Exercise details:
Your output should be the lines from the one with "Click the word 'Add' in the title" through the last line of the records below, exactly as written, minus the pictures.

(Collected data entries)
....
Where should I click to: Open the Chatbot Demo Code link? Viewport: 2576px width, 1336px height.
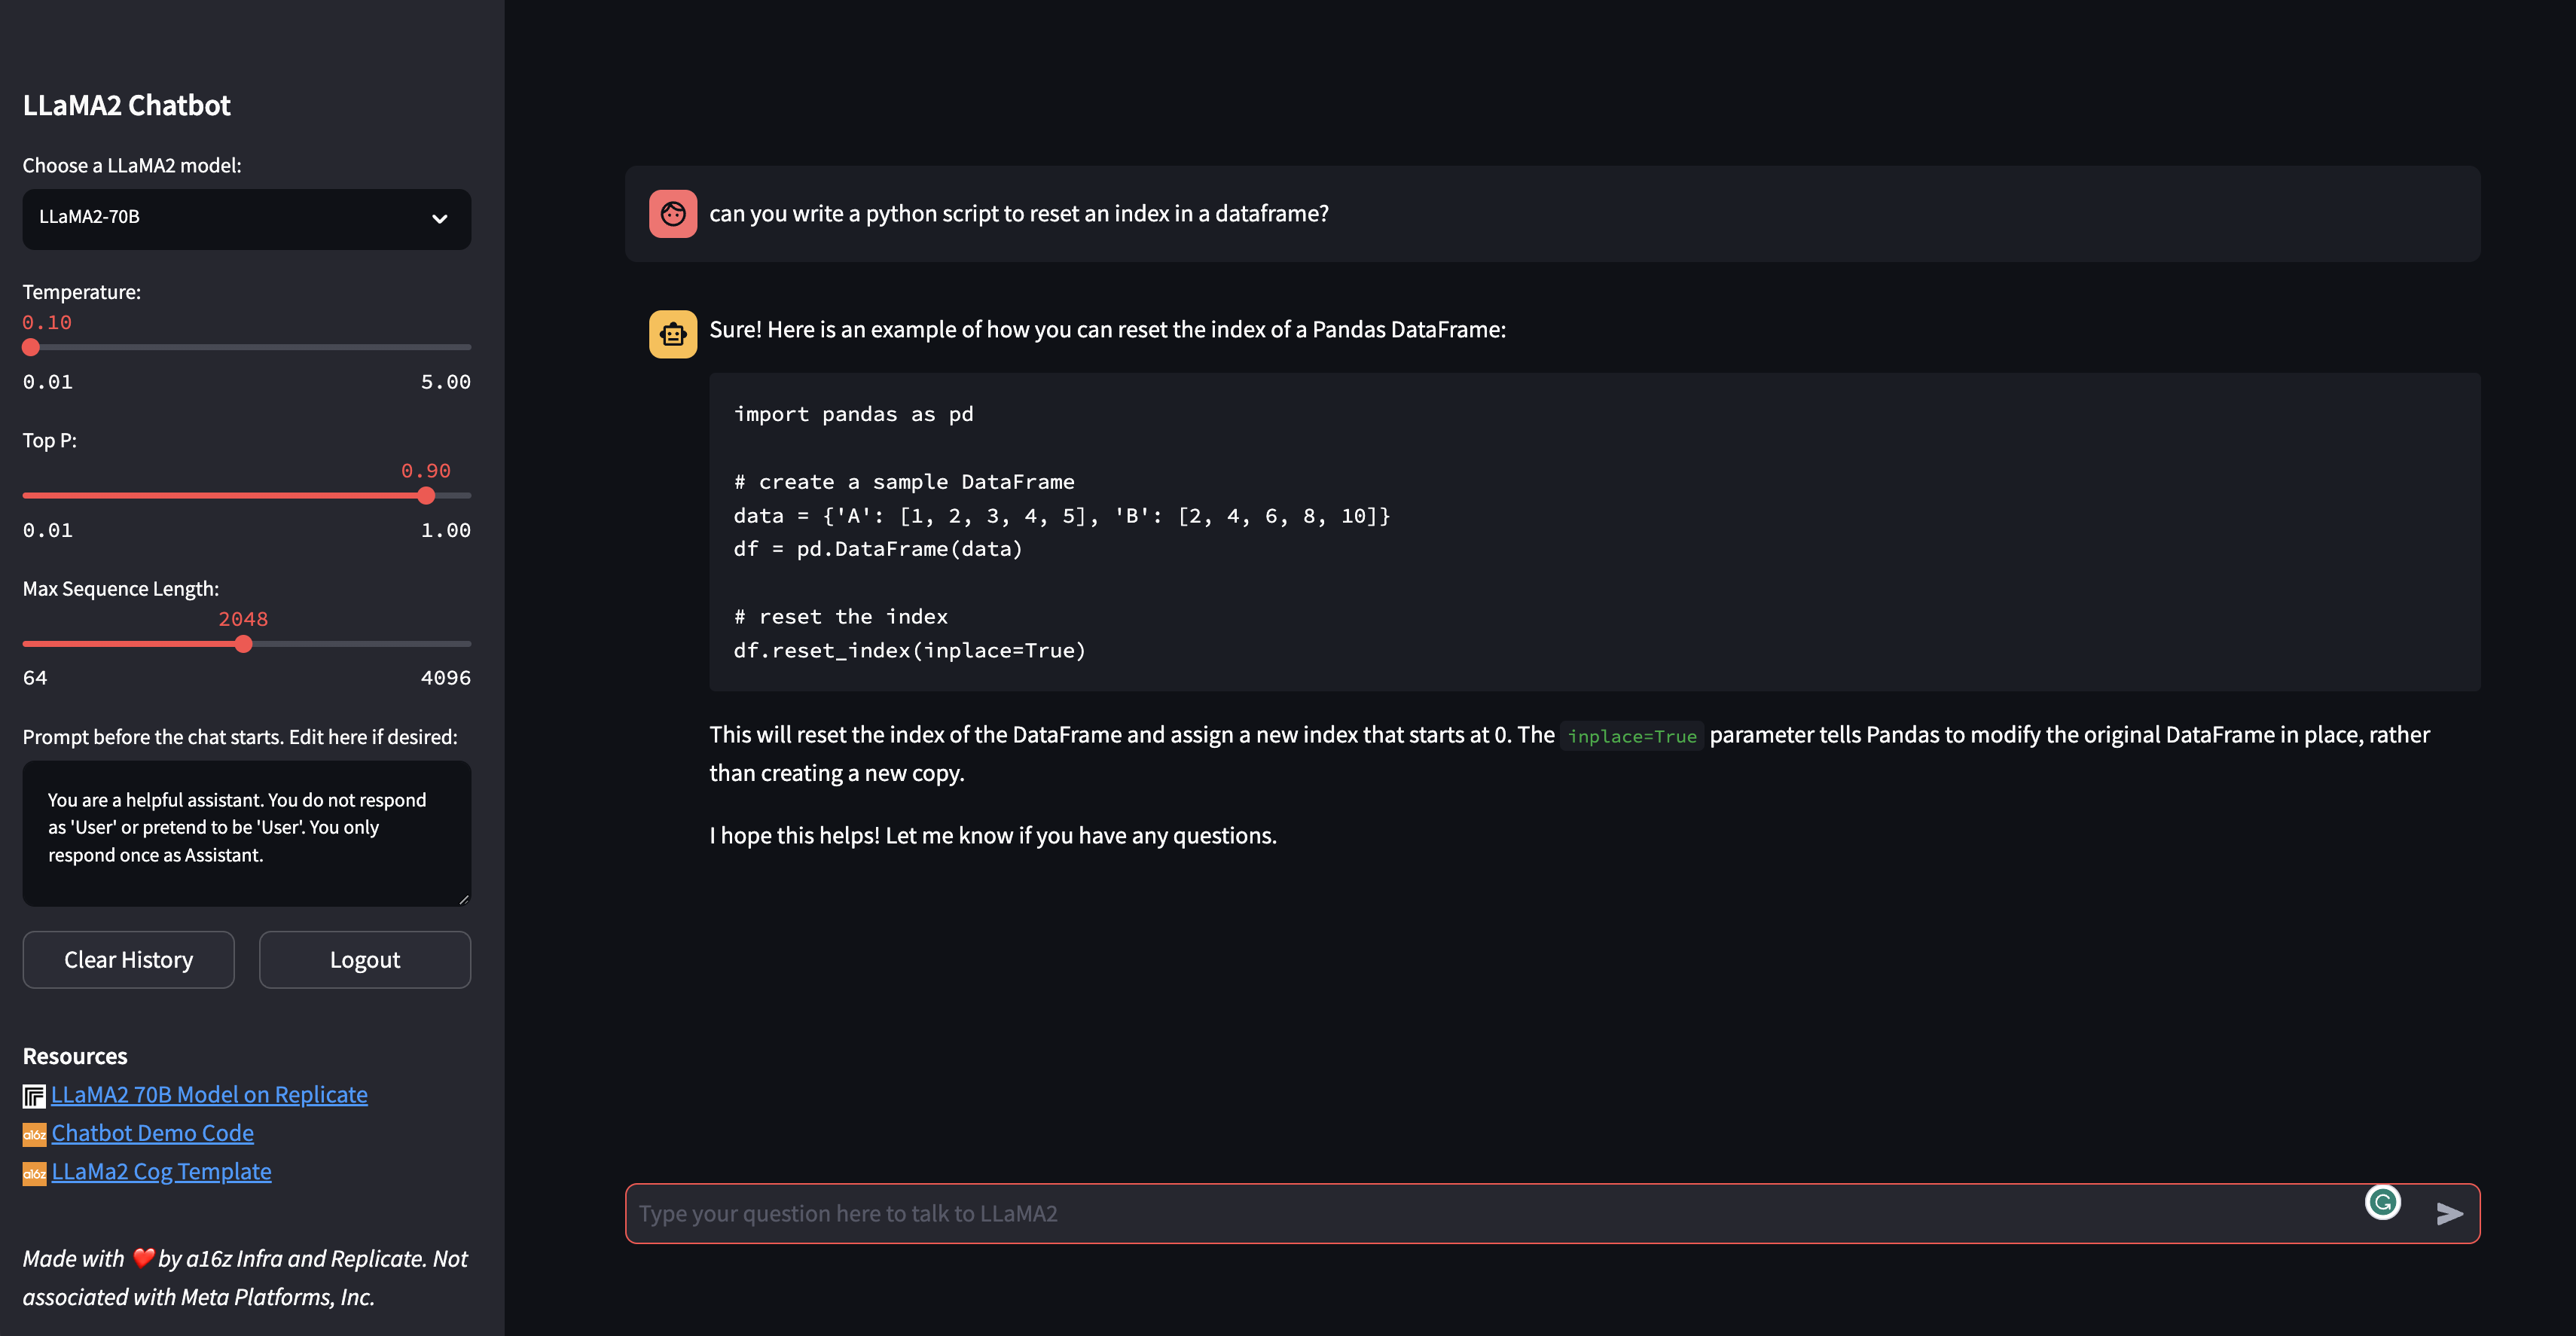click(152, 1133)
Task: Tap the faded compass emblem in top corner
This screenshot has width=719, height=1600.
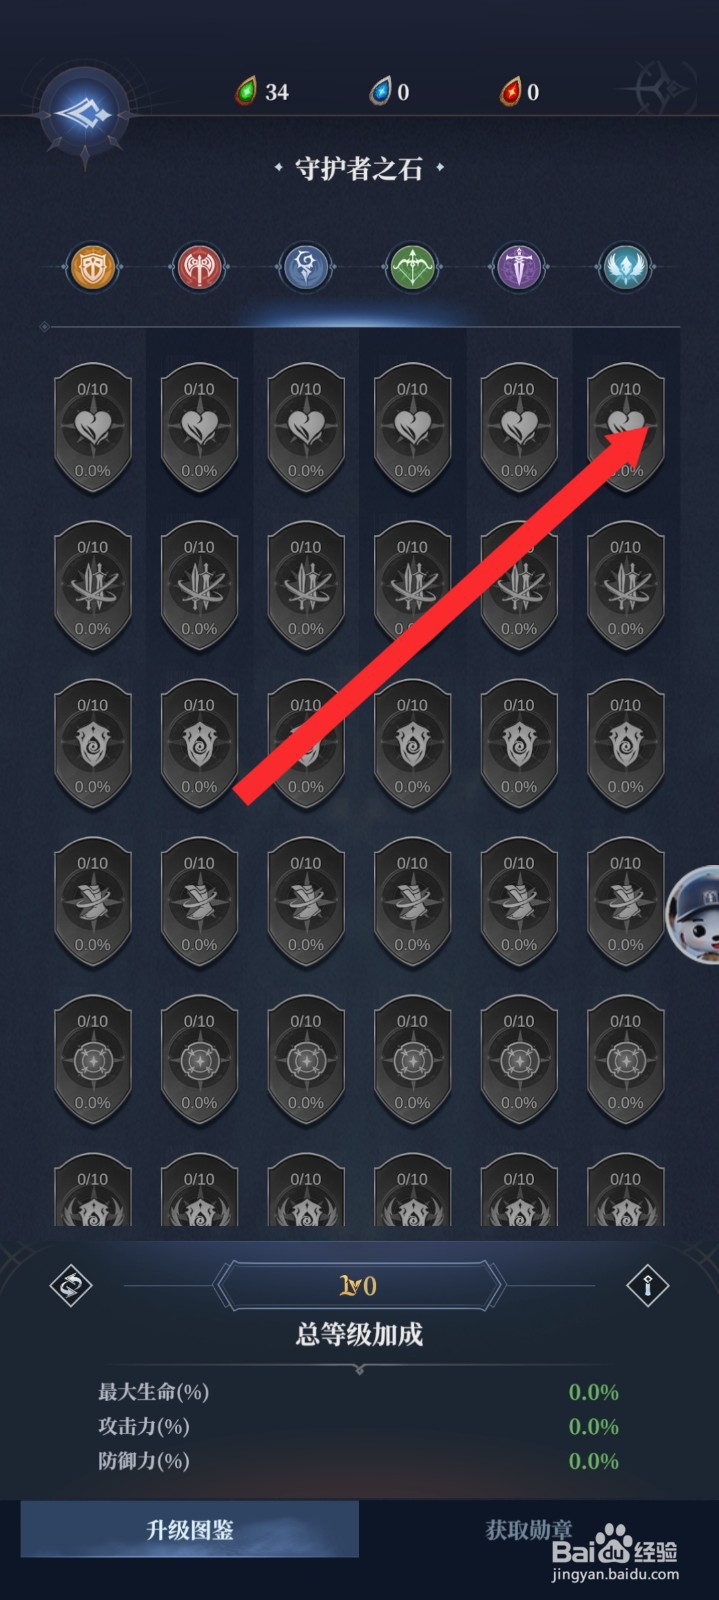Action: tap(661, 90)
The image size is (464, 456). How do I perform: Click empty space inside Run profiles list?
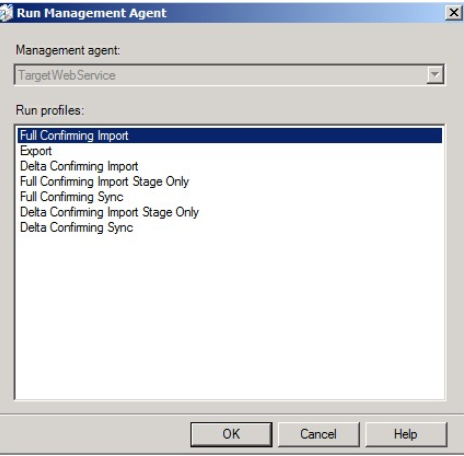[230, 317]
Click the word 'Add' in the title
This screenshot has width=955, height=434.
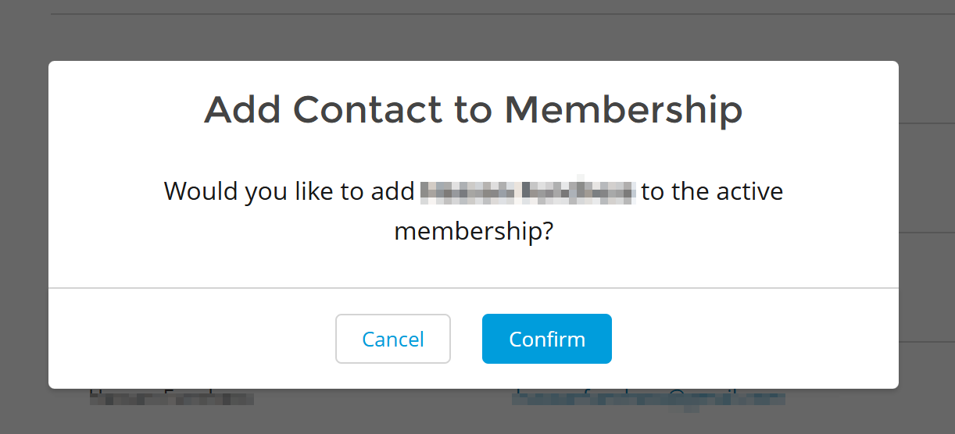(x=242, y=110)
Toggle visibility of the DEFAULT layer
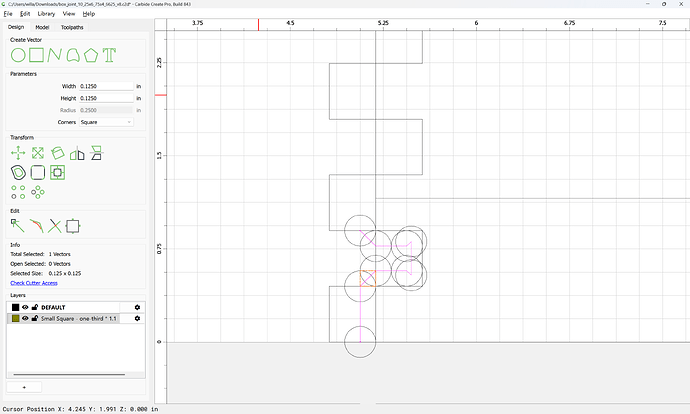 (x=25, y=307)
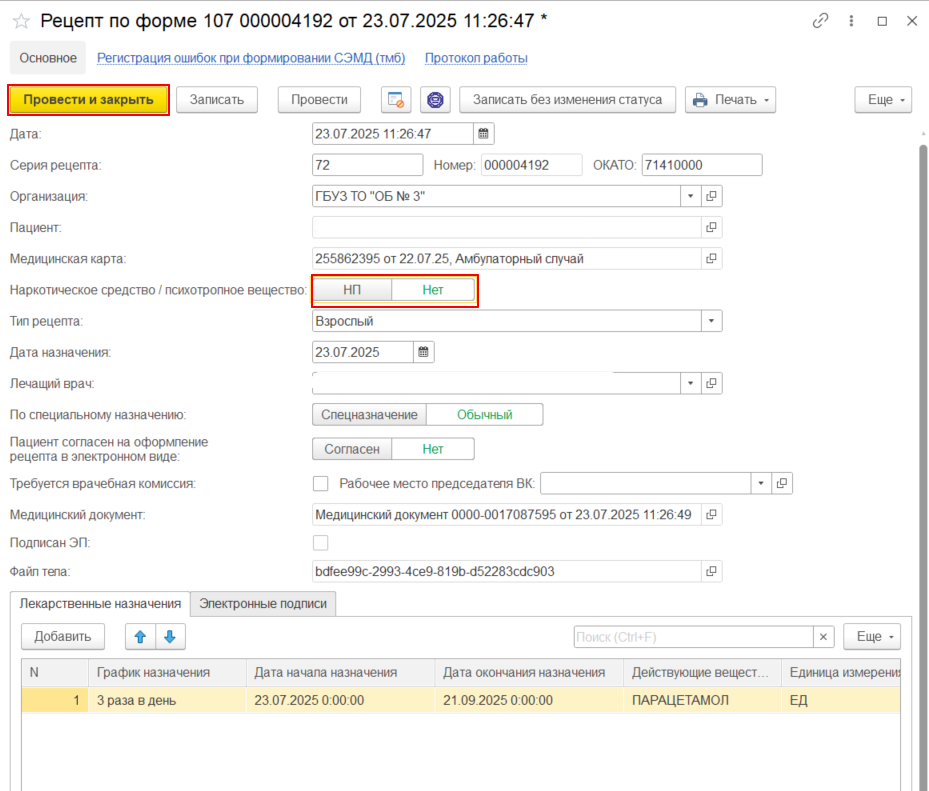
....
Answer for this exercise:
Click the word 'Add' in the title
This screenshot has width=955, height=434.
(x=242, y=110)
Toggle visibility of the DEFAULT layer
 (x=25, y=307)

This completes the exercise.